Mental Health

Fertility Drugs Linked to Breast Cancer Risk

By Drishya Nair | Update Date: Jul 09, 2012 04:48 AM EDT

If fertility drugs actually help a women get pregnant or not, determines the risk at which they are, of contracting breast cancer, claims a latest research.

There have been various studies trying to establish the effects of fertility drugs on women. Of particular concern, has been the possible impact of the hormones stimulated by the drugs on the possibility of a woman getting breast cancer. The results of the studies have been found to be widely varying.

A latest research at the National Institutes of Health has found that although the drugs seem to reduce breast cancer risk in young women, the risk goes up when they get pregnant, reports ABC news.

The research results found that women who did not get pregnant in spite of taking the drugs, were at a lower risk of developing breast cancer before age 50. Women who were on the drugs and reported a pregnancy lasting 10 weeks were found to be at a slightly higher risk.

According to one of the study authors, Clarice Weinberg, who is the head of biostatistics at the National Institute of Environmental Health Sciences, a stimulated pregnancy may negate the effect of the drug it plays in reducing breast cancer. But she adds that women should not stop taking fertility drugs for the fear of contracting breast cancer.
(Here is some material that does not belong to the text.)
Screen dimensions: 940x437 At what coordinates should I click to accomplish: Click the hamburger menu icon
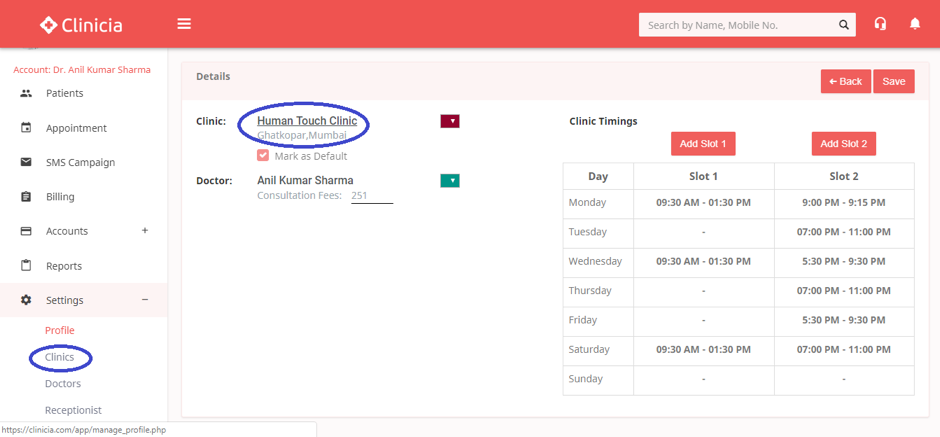pyautogui.click(x=184, y=24)
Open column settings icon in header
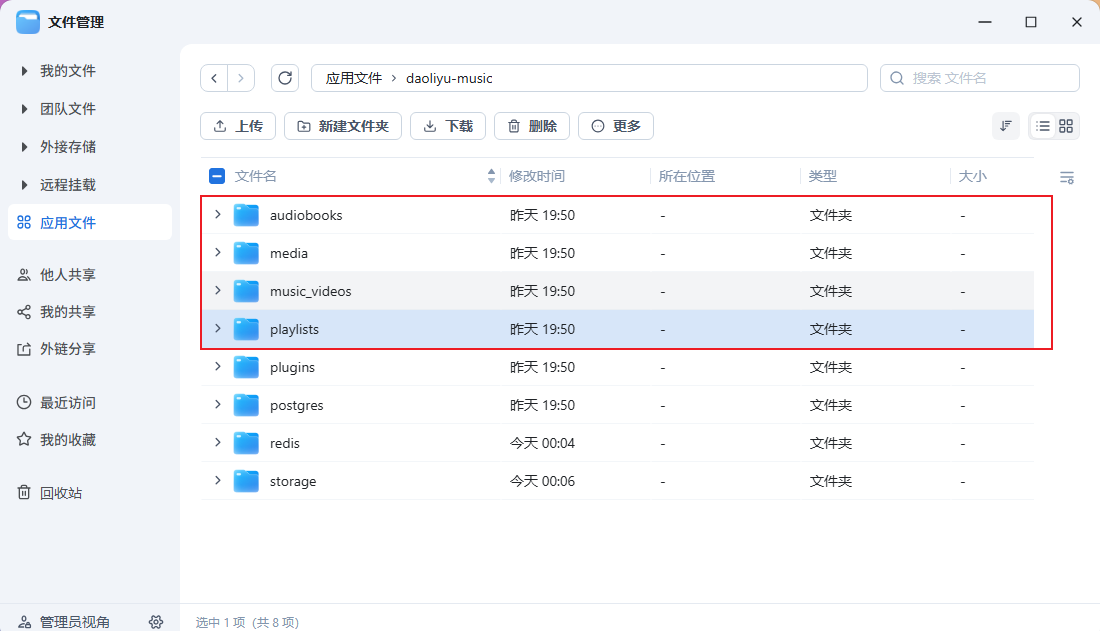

"I don't see the results as any cause for alarm. But everyone needs to manage their risk and be careful," she was quoted as saying by ABC News.

Dr. Marcelle Cedars, a professor of reproductive endocrinology at the University of California, San Francisco, says that the study results are in fact encouraging to women who want to take fertility drugs.

"Even in the group at an increased risk after their pregnancy, their risk was not higher than the general public," said Cedars, who was not involved in the study. "If you use fertility drugs, you're not increasing your risk."

The possible explanation of the phenomenon is that, ovulation-stimulating drugs, which drive a woman's ovaries into producing more eggs that could be fertilized, also increase the levels of estrogen in a woman's body. Estrogen has been linked to increasing the risk of breast cancer in women.

When a woman consumes ovulation-stimulation drugs but still there is still no pregnancy, the hormone levels fall back, decreasing the risk of cancer.

Women who do get pregnant after the consumptions of the drugs, the production of estrogen in them continues, hence increasing the risk of cancer.

Weinberg and her colleagues suggest that the increased levels of hormone effect breast tissues which naturally change when a woman's body gets into pregnancy. Also, they said, future studies on fertility drugs and breast cancer should consider the role of pregnancy in affecting younger women's risk for developing the disease.

The study was published in the Journal of the National Cancer Institute.